Stanton was also an ardent abolitionist and temperance movement supporter. Abolition, suffrage, and temperance were the big three reform movements of her century, which very much made Stanton a public figure. She wrote articles, pamphlets, and books, in addition to being a speaker on the lyceum circuit. From the archives, I’ve highlighted two pieces of her writing to enjoy. Both are from the North American Review, the country’s first and longest standing literary magazine.

In 1892, Stanton argued that the Chicago World’s Fair should be open on Sundays. This might seem an obscure cause today, but only because she and her Sunday-opening allies won that battle.
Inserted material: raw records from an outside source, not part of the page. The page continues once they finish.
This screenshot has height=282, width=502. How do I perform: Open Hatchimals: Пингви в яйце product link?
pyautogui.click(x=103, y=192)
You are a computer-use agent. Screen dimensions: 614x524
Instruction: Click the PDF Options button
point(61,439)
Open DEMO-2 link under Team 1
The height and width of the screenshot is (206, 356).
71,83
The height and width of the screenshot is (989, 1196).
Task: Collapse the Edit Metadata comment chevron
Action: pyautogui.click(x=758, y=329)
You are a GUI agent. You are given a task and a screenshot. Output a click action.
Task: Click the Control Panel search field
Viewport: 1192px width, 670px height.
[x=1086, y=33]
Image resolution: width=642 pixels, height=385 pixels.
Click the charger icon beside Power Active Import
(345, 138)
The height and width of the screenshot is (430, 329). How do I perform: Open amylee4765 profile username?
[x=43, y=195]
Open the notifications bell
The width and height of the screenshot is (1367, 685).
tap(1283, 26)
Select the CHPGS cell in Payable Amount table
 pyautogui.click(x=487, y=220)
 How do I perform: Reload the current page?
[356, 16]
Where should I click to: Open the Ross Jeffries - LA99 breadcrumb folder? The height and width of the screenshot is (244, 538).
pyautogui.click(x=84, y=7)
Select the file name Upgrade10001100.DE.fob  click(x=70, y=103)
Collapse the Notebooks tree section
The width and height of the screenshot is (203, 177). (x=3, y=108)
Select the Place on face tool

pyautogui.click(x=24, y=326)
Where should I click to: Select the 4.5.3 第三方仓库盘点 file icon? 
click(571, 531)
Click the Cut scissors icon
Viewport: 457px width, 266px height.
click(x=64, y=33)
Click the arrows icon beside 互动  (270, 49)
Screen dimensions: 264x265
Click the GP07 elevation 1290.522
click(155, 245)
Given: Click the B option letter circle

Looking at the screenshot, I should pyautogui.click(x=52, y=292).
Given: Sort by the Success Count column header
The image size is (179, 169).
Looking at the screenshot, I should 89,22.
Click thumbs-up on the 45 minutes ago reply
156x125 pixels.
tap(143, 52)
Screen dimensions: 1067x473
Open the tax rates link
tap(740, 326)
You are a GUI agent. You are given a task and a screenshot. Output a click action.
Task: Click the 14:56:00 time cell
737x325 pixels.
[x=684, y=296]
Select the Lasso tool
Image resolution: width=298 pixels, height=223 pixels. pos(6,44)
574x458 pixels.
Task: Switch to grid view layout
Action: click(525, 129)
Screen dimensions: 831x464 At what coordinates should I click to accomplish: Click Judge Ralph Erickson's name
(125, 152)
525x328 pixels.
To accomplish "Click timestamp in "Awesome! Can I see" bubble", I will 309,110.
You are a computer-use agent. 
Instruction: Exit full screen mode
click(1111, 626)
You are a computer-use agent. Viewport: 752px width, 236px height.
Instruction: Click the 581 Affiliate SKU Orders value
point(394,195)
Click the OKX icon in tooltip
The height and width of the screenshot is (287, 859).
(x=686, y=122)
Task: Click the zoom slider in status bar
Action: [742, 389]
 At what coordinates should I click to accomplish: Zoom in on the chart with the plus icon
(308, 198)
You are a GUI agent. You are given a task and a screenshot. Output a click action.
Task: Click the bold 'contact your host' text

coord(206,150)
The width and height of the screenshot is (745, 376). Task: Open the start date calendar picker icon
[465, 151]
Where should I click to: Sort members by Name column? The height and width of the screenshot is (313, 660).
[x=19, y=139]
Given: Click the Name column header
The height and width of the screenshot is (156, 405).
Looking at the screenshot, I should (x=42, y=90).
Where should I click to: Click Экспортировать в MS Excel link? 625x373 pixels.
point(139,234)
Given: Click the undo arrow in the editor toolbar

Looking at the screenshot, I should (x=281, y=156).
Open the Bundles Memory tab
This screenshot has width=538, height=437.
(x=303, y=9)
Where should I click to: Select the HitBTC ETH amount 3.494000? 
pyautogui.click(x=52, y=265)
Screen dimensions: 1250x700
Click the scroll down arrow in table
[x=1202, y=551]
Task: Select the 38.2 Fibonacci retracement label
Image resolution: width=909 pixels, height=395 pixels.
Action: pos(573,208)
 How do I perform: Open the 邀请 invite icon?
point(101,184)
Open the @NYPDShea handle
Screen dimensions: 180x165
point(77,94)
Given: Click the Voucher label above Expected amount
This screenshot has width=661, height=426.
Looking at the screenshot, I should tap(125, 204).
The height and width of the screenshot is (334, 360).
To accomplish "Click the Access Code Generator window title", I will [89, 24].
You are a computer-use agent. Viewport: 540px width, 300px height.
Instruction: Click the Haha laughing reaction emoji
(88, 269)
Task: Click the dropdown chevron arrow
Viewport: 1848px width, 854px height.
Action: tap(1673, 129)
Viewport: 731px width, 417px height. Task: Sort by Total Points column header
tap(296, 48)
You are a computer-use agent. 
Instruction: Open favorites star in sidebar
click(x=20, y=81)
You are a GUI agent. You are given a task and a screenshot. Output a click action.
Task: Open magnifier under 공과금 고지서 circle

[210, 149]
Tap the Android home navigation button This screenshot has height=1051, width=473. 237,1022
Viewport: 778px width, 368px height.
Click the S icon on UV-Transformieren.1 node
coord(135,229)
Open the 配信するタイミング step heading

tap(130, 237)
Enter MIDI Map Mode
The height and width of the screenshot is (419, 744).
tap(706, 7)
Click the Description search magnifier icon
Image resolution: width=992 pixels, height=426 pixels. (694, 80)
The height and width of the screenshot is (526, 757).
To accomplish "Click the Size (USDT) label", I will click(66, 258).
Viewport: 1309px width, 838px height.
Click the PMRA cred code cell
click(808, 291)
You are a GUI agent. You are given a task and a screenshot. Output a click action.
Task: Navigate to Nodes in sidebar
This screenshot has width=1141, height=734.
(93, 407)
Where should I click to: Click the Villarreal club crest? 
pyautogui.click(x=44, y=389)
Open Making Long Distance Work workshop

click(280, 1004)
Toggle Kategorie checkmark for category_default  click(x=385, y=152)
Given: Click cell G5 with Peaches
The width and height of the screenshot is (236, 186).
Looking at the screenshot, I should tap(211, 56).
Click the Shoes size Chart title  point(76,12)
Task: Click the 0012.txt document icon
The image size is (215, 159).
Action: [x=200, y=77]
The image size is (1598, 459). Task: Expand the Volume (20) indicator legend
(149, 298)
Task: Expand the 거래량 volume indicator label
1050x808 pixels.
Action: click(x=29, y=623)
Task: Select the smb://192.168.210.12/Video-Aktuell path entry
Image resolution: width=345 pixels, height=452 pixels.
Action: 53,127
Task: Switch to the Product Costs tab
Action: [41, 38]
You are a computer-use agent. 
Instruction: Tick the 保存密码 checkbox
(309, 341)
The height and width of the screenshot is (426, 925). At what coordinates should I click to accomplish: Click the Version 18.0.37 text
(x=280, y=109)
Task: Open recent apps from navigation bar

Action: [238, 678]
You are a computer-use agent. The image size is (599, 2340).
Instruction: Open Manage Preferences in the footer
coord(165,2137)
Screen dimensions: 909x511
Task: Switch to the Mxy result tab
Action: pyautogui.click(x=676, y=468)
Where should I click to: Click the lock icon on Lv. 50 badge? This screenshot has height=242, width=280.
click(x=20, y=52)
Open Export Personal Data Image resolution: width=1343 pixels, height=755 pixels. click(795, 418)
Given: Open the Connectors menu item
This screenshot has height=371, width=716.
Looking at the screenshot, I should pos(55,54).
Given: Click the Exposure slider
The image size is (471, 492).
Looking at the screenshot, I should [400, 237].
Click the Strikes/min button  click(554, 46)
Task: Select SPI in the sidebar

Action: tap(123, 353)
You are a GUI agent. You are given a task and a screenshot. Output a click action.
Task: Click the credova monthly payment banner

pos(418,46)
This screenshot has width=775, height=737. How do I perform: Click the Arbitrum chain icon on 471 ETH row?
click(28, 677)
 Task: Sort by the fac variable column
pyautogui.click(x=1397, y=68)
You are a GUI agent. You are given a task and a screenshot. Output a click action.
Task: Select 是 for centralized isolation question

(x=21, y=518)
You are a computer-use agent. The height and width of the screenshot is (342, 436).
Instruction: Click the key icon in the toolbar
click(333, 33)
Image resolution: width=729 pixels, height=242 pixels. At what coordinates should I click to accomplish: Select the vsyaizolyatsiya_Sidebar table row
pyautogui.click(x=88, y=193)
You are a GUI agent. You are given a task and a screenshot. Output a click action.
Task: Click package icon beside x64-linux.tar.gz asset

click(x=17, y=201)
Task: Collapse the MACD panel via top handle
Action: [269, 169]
The issue basically boiled down to a struggle between theocracy and secularism, between sabbatarians who wanted Sunday to be a mandatory day of rest and religious worship, and the “laboring masses”, for whom Sunday was their only day off from work for recreation, leisure, and entertainment.

In “Are Homogeneous Divorce Laws in all the States Desirable?” Stanton noted that Church and State were about to revise the divorce laws, but not one woman was included on the committees set to do the task. “The States which have liberal divorce laws are to women what Canada was to the slaves before Emancipation.”

Stanton, two years before her death at age 82, seems to have lost none of her fire, referring to the “icy fingers of the Canon law” and, in a startling echo of today’s controversies, stating that “marriage should be regarded as a civil contract, entirely under the jurisdiction of the State. The less latitude the Church has over our temporal affairs, the better.”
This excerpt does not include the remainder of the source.